Your objective: Output all entries precisely.

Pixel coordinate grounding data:

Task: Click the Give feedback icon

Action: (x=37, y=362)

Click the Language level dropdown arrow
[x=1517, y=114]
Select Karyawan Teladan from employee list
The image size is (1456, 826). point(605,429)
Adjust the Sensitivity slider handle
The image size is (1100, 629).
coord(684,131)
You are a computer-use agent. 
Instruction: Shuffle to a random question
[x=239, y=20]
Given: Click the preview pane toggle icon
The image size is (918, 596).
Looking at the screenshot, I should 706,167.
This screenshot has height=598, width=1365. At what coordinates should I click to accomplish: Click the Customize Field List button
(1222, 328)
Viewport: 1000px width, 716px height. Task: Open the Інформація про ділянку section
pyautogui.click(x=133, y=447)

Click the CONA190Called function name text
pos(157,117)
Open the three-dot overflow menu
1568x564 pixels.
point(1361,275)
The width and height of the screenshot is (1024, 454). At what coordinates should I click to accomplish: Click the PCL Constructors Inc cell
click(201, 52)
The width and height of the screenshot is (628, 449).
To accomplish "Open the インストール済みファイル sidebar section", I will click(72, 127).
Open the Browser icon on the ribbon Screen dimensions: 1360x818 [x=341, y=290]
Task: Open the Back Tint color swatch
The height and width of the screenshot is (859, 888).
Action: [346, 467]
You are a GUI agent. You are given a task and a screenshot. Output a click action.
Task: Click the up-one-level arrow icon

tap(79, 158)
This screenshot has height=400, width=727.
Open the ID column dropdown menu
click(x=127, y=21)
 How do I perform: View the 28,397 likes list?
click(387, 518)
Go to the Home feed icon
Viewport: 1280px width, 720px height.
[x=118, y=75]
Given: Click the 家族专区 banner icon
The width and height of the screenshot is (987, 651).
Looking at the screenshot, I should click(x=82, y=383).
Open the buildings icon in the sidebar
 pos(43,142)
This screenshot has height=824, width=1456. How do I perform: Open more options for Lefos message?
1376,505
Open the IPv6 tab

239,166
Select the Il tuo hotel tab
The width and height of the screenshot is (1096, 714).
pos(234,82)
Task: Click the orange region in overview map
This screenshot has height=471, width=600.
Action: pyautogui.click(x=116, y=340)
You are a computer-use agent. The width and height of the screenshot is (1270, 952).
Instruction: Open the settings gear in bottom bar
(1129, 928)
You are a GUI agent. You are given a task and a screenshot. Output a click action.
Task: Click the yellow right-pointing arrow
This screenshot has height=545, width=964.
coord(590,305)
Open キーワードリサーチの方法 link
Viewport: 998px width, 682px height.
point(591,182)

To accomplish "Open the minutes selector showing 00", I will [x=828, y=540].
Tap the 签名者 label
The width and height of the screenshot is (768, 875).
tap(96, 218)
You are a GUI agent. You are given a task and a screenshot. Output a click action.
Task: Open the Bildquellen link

Exercise result:
Task: Click the Give feedback icon

Action: (x=37, y=362)

Click the Language level dropdown arrow
[x=1517, y=114]
Select Karyawan Teladan from employee list
The image size is (1456, 826). point(605,429)
Adjust the Sensitivity slider handle
The image size is (1100, 629).
coord(684,131)
You are a computer-use agent. 
Instruction: Shuffle to a random question
[x=239, y=20]
Given: Click the preview pane toggle icon
The image size is (918, 596).
Looking at the screenshot, I should 706,167.
This screenshot has height=598, width=1365. At what coordinates should I click to accomplish: Click the Customize Field List button
(1222, 328)
Viewport: 1000px width, 716px height. Task: Open the Інформація про ділянку section
pyautogui.click(x=133, y=447)

Click the CONA190Called function name text
pos(157,117)
Open the three-dot overflow menu
1568x564 pixels.
point(1361,275)
The width and height of the screenshot is (1024, 454). At what coordinates should I click to accomplish: Click the PCL Constructors Inc cell
click(201, 52)
The width and height of the screenshot is (628, 449).
To accomplish "Open the インストール済みファイル sidebar section", I will click(72, 127).
Open the Browser icon on the ribbon Screen dimensions: 1360x818 [x=341, y=290]
Task: Open the Back Tint color swatch
The height and width of the screenshot is (859, 888).
Action: [346, 467]
You are a GUI agent. You are given a task and a screenshot. Output a click action.
Task: Click the up-one-level arrow icon

tap(79, 158)
This screenshot has height=400, width=727.
Open the ID column dropdown menu
click(x=127, y=21)
 How do I perform: View the 28,397 likes list?
click(387, 518)
Go to the Home feed icon
Viewport: 1280px width, 720px height.
[x=118, y=75]
Given: Click the 家族专区 banner icon
The width and height of the screenshot is (987, 651).
Looking at the screenshot, I should click(x=82, y=383).
Open the buildings icon in the sidebar
 pos(43,142)
This screenshot has height=824, width=1456. How do I perform: Open more options for Lefos message?
1376,505
Open the IPv6 tab

239,166
Select the Il tuo hotel tab
The width and height of the screenshot is (1096, 714).
pos(234,82)
Task: Click the orange region in overview map
This screenshot has height=471, width=600.
Action: pyautogui.click(x=116, y=340)
You are a computer-use agent. The width and height of the screenshot is (1270, 952).
Instruction: Open the settings gear in bottom bar
(1129, 928)
You are a GUI agent. You are given a task and a screenshot. Output a click action.
Task: Click the yellow right-pointing arrow
This screenshot has height=545, width=964.
coord(590,305)
Open キーワードリサーチの方法 link
Viewport: 998px width, 682px height.
point(591,182)

To accomplish "Open the minutes selector showing 00", I will [x=828, y=540].
Tap the 签名者 label
The width and height of the screenshot is (768, 875).
tap(96, 218)
You are a GUI agent. You are given a task and a screenshot. Output a click action.
Task: Open the Bildquellen link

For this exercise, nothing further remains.